Anaphylactic reactions:

While taking beta blockers, patients with a history of atopy or a history of severe anaphylactic reaction to a variety of allergens may be more reactive to repeated challenge with such allergens and unresponsive to the usual dose of adrenaline used to treat anaphylactic reactions.

Concomitant therapy:

Timolol may interact with other medicinal products

The use of two local prostaglandins is not recommended.

Ocular effects

Travoprost may gradually change the eye color by increasing the number of melanosomes (pigment granules) in melanocytes.

Before treatment is instituted, patients must be informed of the possibility of a permanent change in eye color. Unilateral treatment can result in permanent heterochromia. The long-term effects on the melanocytes and any consequences thereof are

currently unknown. The change in iris color occurs slowly and may not be noticeable for months to years.
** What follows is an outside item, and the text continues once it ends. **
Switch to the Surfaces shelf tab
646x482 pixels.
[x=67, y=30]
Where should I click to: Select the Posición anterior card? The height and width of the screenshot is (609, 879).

The change in eye color has predominantly been seen in patients with mixed colored irides, i.e., blue-brown, grey-brown, yellow-brown and green-brown; however, it has also been observed in patients with brown eyes. Typically, the brown pigmentation around the pupil spreads concentrically towards the periphery in affected eyes, but the entire iris or parts of it may become more brownish.

After discontinuation of therapy, no further increase in brown iris pigment has been observed.

In controlled clinical trials, periorbital and/or eyelid skin darkening in association with the use of travoprost has been reported.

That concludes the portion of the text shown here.